Exercise requirements
Please copy every line of the data in which the string "click" appears.

Collected data entries:
####
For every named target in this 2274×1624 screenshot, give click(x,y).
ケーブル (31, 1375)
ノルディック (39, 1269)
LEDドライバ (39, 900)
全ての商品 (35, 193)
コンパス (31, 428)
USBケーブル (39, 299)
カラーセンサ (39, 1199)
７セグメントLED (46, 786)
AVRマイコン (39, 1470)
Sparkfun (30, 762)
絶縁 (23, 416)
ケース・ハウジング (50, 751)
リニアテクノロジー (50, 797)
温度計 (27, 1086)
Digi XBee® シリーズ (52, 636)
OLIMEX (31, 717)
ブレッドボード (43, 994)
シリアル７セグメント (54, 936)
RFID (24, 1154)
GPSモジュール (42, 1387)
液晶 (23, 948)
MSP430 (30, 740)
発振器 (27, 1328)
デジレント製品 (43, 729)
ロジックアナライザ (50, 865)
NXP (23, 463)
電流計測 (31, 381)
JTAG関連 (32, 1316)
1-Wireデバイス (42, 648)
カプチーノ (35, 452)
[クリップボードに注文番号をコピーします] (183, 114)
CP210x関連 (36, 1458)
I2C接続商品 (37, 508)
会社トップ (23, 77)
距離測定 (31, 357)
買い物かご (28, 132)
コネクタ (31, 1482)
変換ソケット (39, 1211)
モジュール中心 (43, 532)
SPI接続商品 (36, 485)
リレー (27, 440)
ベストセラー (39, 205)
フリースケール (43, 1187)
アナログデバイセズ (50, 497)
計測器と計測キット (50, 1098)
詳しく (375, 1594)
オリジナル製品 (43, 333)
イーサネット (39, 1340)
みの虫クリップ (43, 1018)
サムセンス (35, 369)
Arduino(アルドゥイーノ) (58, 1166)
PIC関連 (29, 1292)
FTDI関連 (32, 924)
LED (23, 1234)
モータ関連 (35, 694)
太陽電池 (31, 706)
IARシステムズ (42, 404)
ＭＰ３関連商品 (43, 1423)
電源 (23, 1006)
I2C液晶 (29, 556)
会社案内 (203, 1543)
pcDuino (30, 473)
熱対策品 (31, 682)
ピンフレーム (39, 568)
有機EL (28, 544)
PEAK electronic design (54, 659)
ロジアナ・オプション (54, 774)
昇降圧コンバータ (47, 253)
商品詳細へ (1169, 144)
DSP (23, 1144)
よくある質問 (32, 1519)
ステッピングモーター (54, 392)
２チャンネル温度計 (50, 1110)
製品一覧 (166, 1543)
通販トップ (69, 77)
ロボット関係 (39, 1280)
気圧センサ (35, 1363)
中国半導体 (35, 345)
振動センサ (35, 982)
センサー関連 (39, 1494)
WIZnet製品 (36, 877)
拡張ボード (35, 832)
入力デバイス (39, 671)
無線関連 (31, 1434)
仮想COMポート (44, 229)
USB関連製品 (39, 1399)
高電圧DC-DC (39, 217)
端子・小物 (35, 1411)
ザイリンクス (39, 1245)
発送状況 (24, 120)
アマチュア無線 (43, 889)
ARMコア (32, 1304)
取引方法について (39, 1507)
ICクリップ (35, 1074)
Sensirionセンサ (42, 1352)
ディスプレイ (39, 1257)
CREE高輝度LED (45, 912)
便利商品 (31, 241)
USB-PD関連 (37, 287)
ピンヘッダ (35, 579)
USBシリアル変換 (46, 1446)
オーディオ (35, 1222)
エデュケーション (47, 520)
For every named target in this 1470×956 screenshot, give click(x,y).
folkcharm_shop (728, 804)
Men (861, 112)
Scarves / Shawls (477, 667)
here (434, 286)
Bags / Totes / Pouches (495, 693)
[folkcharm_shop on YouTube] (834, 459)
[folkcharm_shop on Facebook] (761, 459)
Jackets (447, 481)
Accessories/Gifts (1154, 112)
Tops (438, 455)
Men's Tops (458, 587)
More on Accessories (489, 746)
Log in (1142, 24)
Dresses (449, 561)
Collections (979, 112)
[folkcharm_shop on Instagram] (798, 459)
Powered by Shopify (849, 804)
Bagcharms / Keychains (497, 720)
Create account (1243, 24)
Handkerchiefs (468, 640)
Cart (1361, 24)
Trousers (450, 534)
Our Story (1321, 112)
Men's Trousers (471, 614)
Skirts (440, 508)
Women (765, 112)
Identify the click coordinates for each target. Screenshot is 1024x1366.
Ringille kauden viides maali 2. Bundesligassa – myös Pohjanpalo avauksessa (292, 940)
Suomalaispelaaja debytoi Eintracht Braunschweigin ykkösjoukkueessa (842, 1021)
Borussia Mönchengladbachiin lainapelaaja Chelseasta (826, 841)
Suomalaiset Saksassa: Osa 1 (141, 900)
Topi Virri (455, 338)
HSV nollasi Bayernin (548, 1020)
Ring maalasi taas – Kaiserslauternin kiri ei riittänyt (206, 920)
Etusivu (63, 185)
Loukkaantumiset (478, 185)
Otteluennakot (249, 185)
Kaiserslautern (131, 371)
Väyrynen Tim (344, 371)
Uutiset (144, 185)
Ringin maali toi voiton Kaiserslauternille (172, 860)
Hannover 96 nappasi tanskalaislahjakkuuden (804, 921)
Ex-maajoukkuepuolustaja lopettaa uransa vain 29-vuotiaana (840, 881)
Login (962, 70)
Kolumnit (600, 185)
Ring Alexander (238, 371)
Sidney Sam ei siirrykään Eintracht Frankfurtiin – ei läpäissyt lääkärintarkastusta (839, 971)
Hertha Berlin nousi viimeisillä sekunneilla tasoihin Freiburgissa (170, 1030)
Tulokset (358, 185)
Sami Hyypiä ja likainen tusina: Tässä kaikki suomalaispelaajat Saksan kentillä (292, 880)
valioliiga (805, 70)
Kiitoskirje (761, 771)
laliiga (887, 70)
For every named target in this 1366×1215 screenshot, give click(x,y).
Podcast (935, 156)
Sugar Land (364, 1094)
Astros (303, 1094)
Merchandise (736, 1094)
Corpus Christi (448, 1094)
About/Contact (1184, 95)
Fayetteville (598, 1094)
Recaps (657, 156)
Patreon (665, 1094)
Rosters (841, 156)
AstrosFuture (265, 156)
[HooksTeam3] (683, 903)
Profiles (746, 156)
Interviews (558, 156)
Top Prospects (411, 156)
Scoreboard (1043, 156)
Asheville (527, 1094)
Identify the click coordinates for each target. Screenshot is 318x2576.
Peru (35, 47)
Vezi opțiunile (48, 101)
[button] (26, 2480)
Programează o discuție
####
Completed exercise
For every named target in this 2274×1624 screenshot, give click(x,y).
For every named target in this 1470×956 screenshot, give click(x,y).
Identify the click coordinates for each target. Screenshot is 1024x1366.
For every named target in this 1366×1215 screenshot, give click(x,y).
Identify the click coordinates for each target. Screenshot is 318x2576.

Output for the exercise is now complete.